#### What to produce:
Reproduce every line of the listing below word for word, leaving out the pictures.

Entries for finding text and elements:
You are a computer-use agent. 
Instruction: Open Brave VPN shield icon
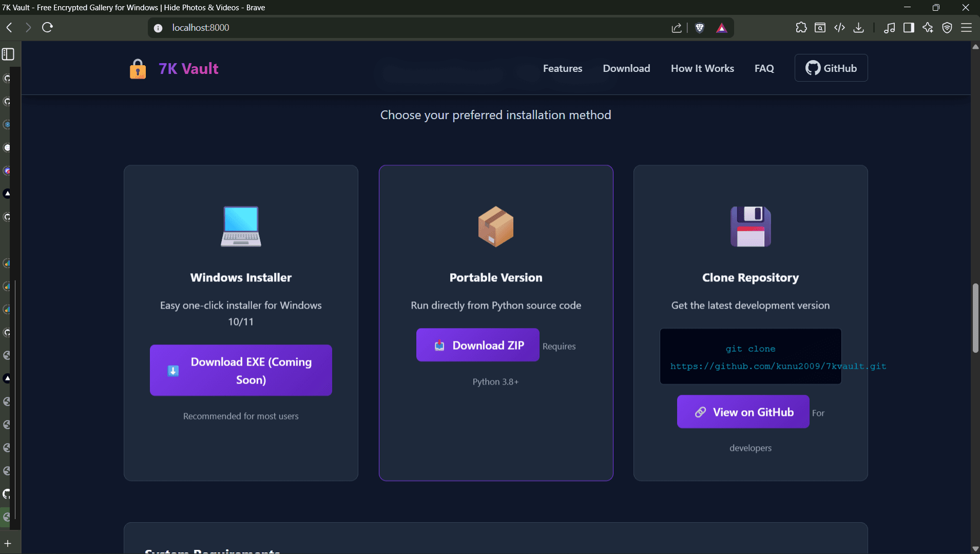coord(947,28)
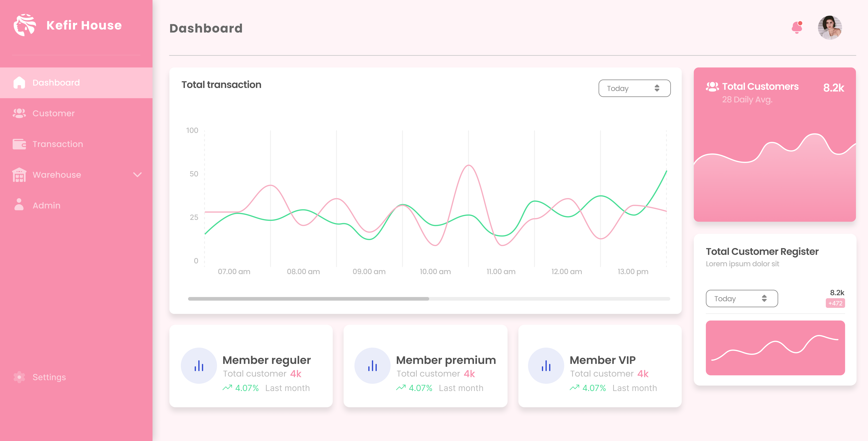Click the Dashboard home icon

[19, 83]
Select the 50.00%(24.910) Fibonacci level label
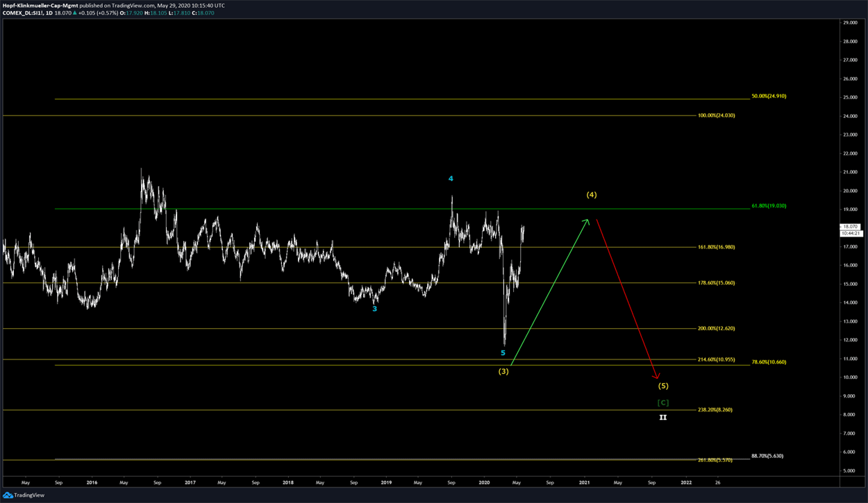The image size is (868, 503). click(x=769, y=96)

#### Written answer:
You are a computer-use agent. 
Instruction: Open Brave VPN shield icon
coord(947,28)
Click the Dashboard home icon

[19, 83]
Select the 50.00%(24.910) Fibonacci level label
The image size is (868, 503). click(x=769, y=96)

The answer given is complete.